Nella sua collezione di attimi quei tre gol al Brasile, il 5 luglio 1982, non avrebbero mai avuto eguali. Niente nella vita gli avrebbe più dato un brivido così. Lo raccontava una volta in cui parlavamo di com’è diventare un’icona intrappolati in una foto che ti ferma a 25 anni mentre la vita va avanti, in una specie di ritratto di Dorian Gray al contrario. E insieme ammetteva di averlo avvertito subito, alzando la testa e vedendo lo stadio impazzire di bandiere tricolori che un attimo così non sarebbe tornato più. Sarebbe durato un istante ma non l’avrebbe cambiato con tutti i palloni d’oro del mondo. Anche se forse è stato proprio quell’attimo a regalargliene uno. Con onestà intellettuale riconosceva che era anche comodo nella vita essere stato quel Paolo Rossi lì, riconoscersi nel paradosso di vedersi aprire tutte le porte al solo pronunciare quello che, altrimenti, in Italia sarebbe stata la più ordinaria delle combinazioni nome-cognome. Eppure diceva di non essersi sentito prigioniero in quella foto, che l’aveva reso un simbolo del nostro tempo, perché non era rimasto calciatore dentro. Dal campo era uscito davvero, anche se poi la gente per strada lo riportava sempre lì, compreso quel tassista brasiliano che tanti anni dopo, riconoscendolo, lo mise a terra rifiutando la corsa a quello che per lui era rimasto il “carrasco”, il boia del Brasile.
Perché se è vero che quei sei gol al Mondiale di Spagna non esauriscono il Paolo Rossi calciatore che, partito da Vicenza, ha vinto tanto anche altrove, soprattutto con la Juventus del Trap, quella in cui si suggeriva a un giovane calciatore di sposarsi per mettere la testa e i bollenti spiriti a partito, è ancor più vero che Paolo Rossi alla storia è passato, e nella storia resterà, come “Pablito”, Paolino in versione castigliana, allusione al corpo esile di fil di ferro (ma ginocchia di cristallo) e al viso affilato che il tempo non aveva cambiato. C’era un riscatto personale nei sei gol (da capocannoniere del Mundial) che trasformarono una potenziale scarica di ortaggi in una marcia trionfale, grazie all’ostinazione del "vecio" Bearzot che aveva voluto Paolo Rossi punta di diamante contro tutti, anche dopo che era diventato la copertina grigia del calcio scommesse, scotto che tocca pagare al più famoso, non sempre necessariamente il più colpevole (vulgata vuole che quando gli parlarono di pareggiare un Avellino-Perugia, in cui poi segnò doppietta, pensò a un “biscotto” che non trovò l’accordo, non anche ad altro, di cui non sapeva. Di sicuro per come è andata a finire non avrebbe avuto bisogno né dei pochi soldi, maledetti, che sarebbero girati, né della macchia sulla carriera).

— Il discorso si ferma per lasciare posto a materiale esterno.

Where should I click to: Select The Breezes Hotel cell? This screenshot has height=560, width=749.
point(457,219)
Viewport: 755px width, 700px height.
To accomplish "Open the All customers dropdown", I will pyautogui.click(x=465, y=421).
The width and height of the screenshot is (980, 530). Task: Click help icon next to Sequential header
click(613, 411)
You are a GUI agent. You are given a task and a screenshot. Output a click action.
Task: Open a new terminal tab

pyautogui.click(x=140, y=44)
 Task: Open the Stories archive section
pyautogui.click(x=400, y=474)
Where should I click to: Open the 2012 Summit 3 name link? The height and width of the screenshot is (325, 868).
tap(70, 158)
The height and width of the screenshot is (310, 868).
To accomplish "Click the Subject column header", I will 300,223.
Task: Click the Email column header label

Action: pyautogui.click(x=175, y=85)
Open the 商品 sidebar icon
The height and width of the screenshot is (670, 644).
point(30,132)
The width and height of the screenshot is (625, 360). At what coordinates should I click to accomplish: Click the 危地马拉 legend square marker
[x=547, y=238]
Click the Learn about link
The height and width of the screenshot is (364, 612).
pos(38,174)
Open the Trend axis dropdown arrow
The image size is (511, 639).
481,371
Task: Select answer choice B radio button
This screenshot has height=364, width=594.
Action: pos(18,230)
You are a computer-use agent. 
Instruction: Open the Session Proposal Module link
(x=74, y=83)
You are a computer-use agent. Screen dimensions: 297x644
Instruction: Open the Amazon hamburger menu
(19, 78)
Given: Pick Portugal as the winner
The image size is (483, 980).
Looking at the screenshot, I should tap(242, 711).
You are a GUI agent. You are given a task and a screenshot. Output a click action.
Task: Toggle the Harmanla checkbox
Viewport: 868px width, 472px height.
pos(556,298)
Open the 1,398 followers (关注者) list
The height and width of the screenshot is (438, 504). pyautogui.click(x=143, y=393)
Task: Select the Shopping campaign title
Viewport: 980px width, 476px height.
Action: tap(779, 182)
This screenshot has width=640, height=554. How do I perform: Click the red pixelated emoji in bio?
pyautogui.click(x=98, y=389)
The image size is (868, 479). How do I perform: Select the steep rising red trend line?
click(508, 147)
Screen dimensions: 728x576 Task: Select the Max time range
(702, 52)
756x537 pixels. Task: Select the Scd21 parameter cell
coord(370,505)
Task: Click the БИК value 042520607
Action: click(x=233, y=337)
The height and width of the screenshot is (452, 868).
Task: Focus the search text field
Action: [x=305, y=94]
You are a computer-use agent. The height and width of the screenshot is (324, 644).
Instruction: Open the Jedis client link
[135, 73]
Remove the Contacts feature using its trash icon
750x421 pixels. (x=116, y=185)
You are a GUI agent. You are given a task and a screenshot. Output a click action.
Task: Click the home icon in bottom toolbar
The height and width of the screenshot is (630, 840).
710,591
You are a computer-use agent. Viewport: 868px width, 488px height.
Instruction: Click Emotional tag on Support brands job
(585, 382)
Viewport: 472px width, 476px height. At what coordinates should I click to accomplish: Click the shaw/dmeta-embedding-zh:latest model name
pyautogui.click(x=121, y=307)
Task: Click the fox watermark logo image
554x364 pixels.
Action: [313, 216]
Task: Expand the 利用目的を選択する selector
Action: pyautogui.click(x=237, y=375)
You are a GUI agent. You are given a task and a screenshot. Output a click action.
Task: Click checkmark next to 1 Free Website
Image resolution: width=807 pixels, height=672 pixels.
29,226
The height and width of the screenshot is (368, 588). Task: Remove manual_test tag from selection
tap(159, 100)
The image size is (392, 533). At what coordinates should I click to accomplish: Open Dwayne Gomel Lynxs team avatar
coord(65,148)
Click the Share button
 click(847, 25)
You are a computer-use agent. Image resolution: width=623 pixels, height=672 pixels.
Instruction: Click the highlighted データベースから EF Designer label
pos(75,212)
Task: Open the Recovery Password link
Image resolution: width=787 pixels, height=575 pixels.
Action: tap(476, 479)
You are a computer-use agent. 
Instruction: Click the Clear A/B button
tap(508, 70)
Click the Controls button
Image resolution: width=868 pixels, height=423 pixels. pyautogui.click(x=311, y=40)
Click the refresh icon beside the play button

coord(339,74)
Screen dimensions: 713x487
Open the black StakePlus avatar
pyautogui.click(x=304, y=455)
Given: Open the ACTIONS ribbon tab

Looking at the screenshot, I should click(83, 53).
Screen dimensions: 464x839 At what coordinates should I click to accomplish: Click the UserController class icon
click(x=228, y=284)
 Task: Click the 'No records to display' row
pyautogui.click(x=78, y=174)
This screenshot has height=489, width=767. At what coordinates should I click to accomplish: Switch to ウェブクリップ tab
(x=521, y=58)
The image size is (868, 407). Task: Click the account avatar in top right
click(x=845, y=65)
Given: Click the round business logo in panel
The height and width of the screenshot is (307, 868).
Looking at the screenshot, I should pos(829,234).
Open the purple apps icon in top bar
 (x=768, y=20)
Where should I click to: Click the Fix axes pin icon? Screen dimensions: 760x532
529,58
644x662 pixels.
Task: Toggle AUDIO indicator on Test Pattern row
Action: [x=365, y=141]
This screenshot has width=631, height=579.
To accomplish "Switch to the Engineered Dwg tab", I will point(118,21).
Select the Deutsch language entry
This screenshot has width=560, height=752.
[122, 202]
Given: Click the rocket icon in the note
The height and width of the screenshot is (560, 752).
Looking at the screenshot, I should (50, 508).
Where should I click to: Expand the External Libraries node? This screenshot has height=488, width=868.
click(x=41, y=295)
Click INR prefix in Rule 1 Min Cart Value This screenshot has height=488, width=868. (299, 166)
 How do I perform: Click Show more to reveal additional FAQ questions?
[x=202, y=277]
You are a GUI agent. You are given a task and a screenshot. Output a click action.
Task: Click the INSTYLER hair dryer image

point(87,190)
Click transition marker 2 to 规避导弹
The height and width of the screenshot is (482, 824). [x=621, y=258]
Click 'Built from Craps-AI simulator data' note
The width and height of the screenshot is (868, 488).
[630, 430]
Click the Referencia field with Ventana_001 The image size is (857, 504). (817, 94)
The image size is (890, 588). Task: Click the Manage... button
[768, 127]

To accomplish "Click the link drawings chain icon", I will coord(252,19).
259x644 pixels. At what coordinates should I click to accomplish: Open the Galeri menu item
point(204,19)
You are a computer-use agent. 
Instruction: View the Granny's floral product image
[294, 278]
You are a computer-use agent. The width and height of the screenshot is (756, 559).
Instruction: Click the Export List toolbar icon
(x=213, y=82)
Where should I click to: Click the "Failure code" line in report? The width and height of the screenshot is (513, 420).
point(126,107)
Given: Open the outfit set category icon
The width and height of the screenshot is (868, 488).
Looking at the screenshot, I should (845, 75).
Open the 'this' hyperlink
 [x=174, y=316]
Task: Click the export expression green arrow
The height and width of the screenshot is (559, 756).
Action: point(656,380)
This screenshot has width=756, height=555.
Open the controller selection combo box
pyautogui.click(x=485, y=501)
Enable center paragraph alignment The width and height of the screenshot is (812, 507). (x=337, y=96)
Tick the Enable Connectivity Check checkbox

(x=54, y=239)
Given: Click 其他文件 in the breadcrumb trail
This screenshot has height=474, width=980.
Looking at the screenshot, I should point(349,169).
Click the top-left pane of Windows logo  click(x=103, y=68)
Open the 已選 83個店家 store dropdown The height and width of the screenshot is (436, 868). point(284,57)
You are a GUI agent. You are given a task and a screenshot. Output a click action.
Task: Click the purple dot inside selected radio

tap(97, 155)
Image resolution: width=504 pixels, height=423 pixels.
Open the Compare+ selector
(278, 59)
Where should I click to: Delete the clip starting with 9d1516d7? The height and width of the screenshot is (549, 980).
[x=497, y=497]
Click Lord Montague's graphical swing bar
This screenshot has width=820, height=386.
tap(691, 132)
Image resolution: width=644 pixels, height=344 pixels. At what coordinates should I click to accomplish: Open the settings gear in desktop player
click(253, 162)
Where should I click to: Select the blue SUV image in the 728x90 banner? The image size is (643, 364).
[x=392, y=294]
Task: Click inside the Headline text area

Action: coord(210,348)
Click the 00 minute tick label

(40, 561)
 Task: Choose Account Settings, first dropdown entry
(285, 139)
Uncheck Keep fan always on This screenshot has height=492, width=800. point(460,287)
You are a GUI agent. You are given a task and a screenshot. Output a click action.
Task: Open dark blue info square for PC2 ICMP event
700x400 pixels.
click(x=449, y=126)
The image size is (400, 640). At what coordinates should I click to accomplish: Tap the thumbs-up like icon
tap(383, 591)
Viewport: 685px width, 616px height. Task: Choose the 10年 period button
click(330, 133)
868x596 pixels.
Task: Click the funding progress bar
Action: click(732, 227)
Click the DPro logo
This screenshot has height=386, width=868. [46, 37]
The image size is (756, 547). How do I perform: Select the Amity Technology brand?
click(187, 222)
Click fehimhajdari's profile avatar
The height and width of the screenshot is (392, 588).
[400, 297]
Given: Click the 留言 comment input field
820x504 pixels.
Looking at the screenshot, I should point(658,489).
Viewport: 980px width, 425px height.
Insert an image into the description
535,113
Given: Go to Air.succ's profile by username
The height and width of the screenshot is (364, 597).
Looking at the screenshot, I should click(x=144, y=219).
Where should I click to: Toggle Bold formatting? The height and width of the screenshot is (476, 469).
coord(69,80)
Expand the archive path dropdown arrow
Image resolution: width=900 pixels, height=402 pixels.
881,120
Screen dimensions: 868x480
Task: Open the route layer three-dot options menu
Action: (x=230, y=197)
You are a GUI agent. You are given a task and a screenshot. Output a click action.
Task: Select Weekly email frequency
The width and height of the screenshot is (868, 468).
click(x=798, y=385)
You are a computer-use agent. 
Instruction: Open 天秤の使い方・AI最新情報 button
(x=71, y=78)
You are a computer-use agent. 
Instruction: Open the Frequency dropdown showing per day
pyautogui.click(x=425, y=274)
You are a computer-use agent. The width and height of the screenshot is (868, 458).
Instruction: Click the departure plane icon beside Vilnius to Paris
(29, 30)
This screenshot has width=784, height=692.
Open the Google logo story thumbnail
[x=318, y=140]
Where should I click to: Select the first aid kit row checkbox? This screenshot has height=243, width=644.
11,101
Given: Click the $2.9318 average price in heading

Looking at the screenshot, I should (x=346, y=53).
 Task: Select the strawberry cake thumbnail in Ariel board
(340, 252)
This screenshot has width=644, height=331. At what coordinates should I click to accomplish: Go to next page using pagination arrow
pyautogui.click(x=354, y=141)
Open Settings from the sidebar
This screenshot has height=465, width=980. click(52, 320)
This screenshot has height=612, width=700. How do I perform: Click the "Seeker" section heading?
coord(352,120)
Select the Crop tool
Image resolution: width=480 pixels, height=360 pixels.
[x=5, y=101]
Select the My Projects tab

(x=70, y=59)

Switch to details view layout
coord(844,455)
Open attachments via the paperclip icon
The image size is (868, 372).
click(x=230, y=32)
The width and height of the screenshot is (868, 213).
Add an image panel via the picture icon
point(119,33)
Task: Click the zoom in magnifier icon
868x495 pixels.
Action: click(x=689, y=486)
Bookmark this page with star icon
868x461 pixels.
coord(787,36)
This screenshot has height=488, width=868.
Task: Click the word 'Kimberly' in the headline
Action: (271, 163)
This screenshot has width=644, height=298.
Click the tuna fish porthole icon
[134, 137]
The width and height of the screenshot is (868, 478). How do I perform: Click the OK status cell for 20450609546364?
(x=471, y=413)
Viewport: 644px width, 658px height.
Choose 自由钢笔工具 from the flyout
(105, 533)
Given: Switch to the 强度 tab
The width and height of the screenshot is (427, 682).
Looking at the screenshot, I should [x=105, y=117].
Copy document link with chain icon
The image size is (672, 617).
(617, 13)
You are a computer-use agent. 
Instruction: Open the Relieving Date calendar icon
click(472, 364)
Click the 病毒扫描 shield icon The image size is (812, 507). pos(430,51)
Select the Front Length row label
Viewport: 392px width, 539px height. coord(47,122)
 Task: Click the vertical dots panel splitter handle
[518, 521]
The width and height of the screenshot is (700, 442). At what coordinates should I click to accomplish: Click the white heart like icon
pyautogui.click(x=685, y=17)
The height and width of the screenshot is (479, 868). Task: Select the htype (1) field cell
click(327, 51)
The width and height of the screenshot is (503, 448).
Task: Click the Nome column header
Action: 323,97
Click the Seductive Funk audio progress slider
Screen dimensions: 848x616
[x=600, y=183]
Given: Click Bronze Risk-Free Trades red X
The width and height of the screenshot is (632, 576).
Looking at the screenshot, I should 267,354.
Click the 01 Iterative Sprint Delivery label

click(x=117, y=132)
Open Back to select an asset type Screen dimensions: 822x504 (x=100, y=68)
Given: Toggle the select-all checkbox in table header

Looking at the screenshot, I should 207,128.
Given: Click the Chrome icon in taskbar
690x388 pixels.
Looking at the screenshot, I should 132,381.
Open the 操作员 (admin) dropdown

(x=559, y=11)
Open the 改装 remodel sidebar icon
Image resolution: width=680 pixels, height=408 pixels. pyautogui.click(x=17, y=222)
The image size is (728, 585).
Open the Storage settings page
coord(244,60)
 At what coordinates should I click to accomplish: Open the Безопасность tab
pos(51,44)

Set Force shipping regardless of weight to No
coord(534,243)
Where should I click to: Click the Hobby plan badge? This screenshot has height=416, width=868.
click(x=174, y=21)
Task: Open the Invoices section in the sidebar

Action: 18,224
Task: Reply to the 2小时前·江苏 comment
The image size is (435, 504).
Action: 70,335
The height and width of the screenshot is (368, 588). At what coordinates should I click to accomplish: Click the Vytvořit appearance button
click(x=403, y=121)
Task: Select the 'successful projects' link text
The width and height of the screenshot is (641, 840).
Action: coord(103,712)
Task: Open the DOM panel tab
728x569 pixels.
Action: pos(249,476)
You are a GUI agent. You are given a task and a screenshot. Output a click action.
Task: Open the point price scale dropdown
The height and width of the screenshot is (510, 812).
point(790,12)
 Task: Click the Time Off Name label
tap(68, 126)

In quei sei gol però c’era di più: anche il riscatto di una Nazione attraverso il riscatto di una squadra che aveva contro tutto l’universo, a cominciare dalla stampa di casa, che quanto a congiunzioni astrali sfavorevoli quando vuole non ha rivali, tanto che l’Italia decise un inedito silenzio stampa: parlava solo Dino Zoff, la chioccia, non il più parco di parole come dicono, ma il più abituato a misurarle. Non per caso anni dopo quando si trattò di rendere l’idea di com’era stato in quei giorni e di com’era in generale Paolo Rossi sul campo lo descrisse così: «Quando si dice che Paolo Rossi è arrivato sulla palla nello stesso momento di qualcun altro, be’ si sta usando un modo di dire, perché Paolo Rossi arrivava sempre prima». A testa alta, veloce come un furetto, in mezzo alle gambe dei difensori più grandi di lui e a volte, inspiegabilmente per il fisico e pure per la fisica, anche sopra le loro teste. Se ne stupiva anche lui rivedendosi: «Mi guardo e mi dico: ma davvero correvo così, davvero facevo quelle cose lì?».
Se n’è andato in punta di piedi, portato via da una malattia vissuta con discrezione, lo stesso garbo che l’aveva mantenuto anche a 64 anni ragazzo gentile, a suo agio in telecronaca come nell’agriturismo in Toscana, dove aveva costruito il futuro lasciandosi alle spalle l’icona.